Saved data entries

★ ★ ★

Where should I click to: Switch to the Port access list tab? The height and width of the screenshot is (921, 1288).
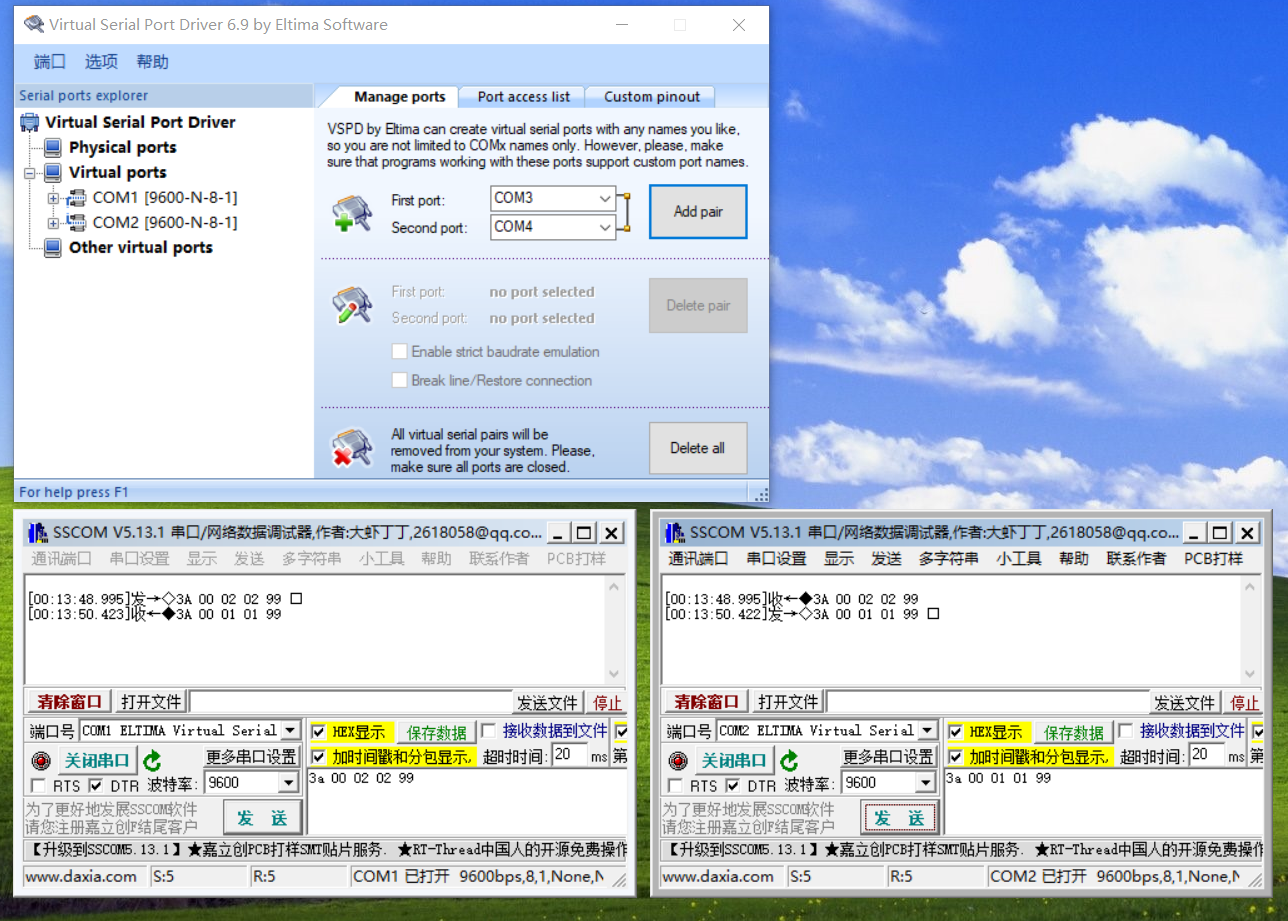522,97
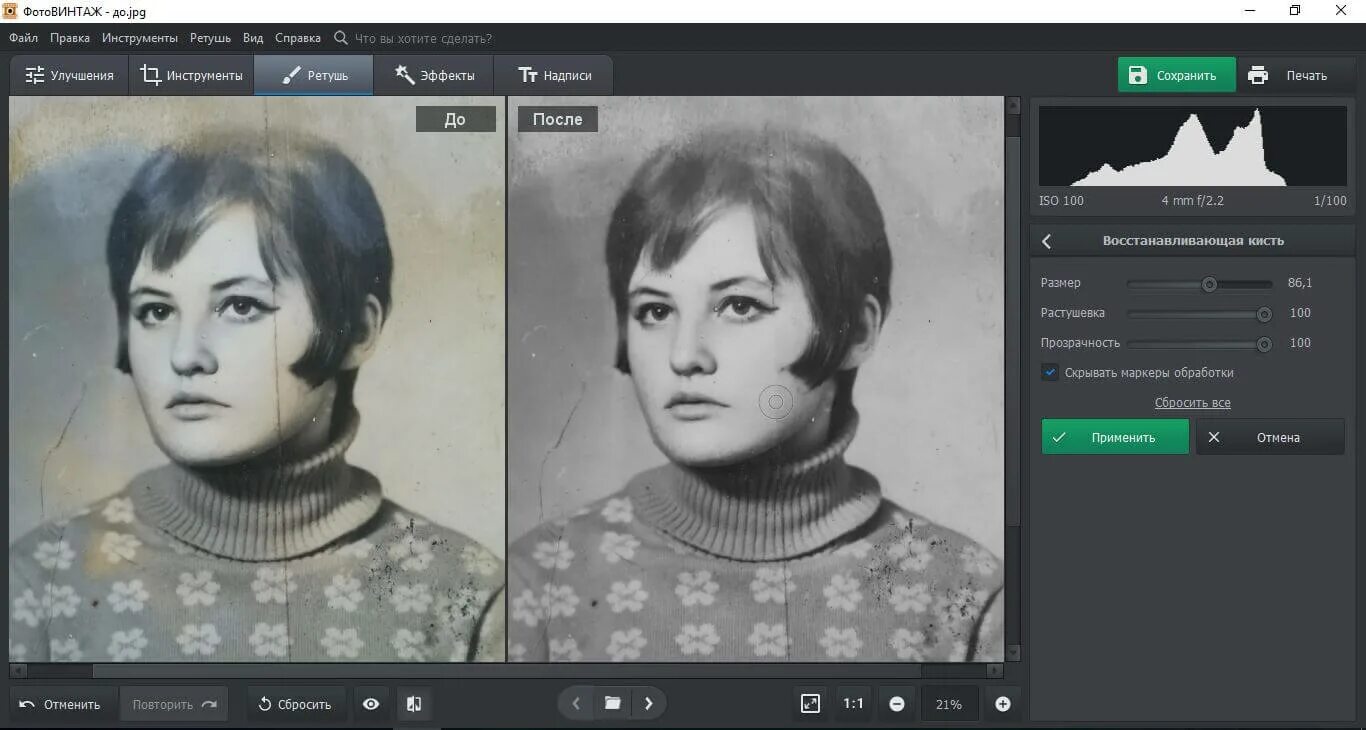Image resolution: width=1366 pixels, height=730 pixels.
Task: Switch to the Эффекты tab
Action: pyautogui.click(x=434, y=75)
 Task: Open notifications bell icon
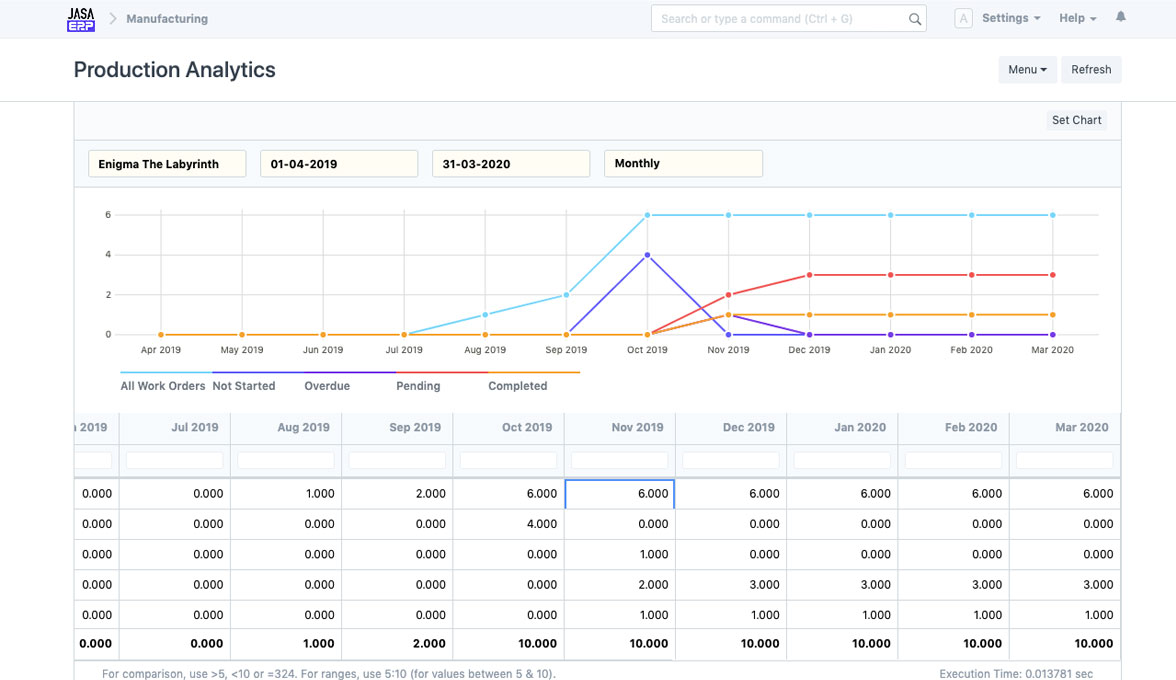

★ ★ ★

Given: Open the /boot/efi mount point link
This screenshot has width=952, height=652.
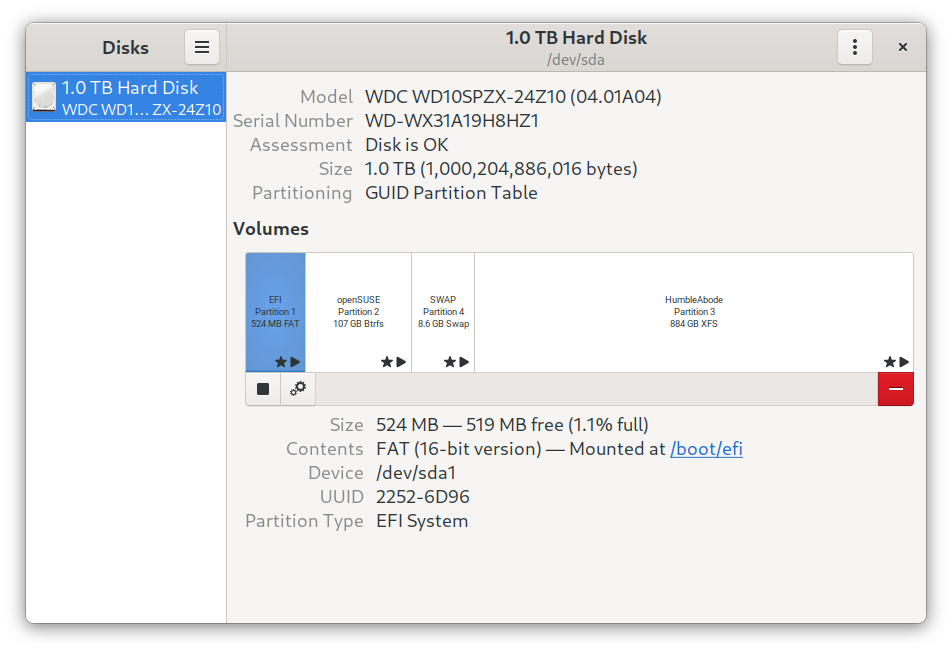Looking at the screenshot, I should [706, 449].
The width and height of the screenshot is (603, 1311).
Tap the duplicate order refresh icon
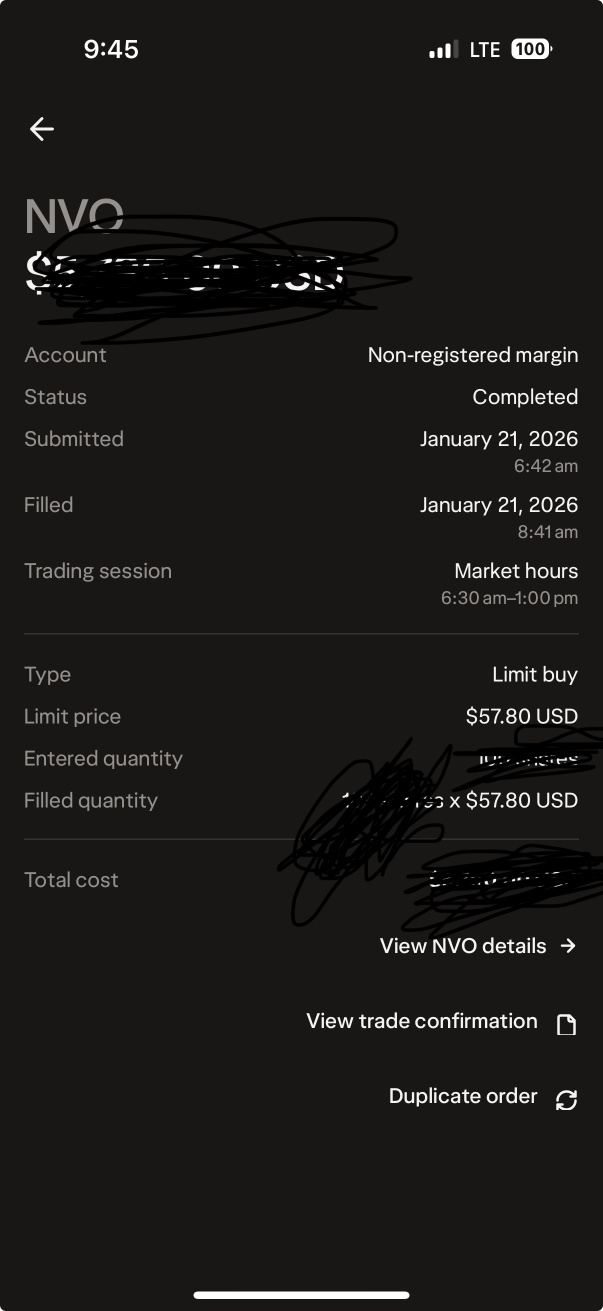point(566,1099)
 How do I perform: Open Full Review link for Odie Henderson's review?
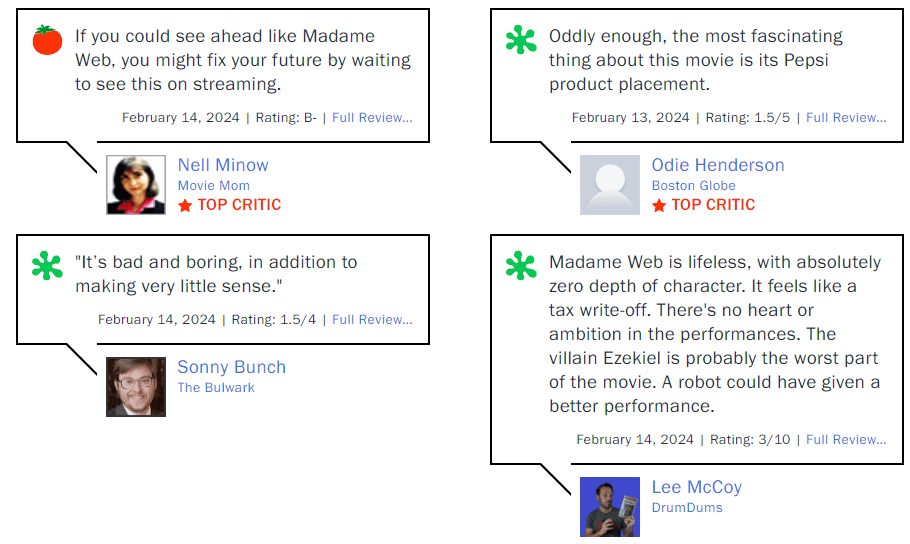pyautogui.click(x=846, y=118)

★ ★ ★

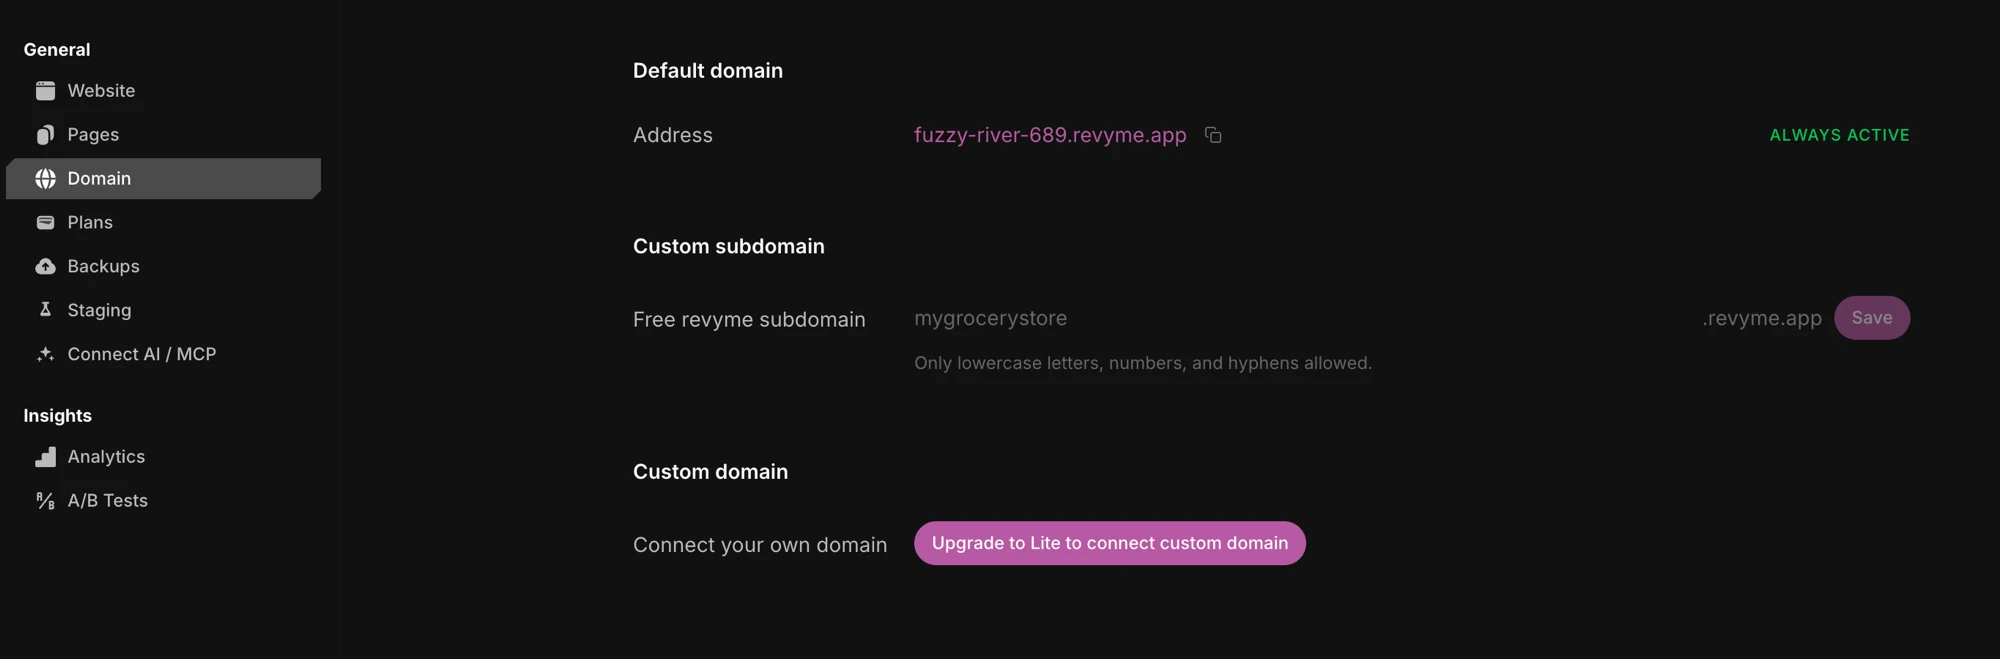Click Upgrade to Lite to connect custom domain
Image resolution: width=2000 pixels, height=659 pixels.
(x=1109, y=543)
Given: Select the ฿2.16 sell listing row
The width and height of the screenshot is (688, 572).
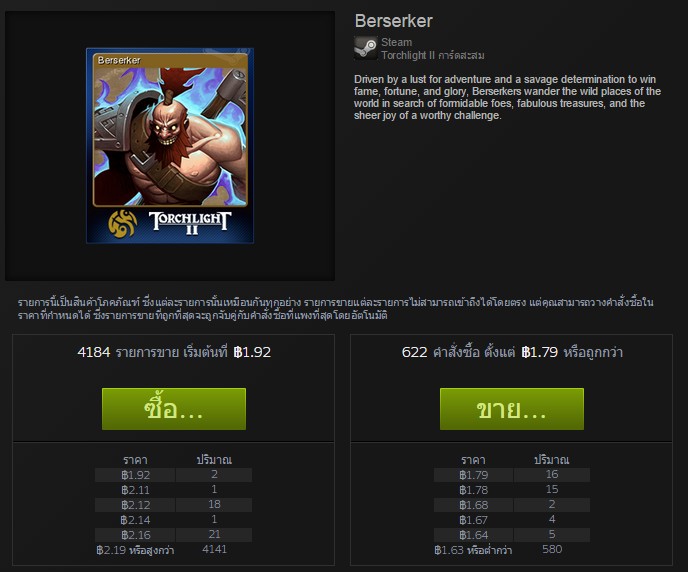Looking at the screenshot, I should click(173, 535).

★ ★ ★

* **Aim of the task**
Filter the entries and copy out every line with the word "Given".

* **Solution for this task**
Given: Open the /boot/efi mount point link
Given: Select the ฿2.16 sell listing row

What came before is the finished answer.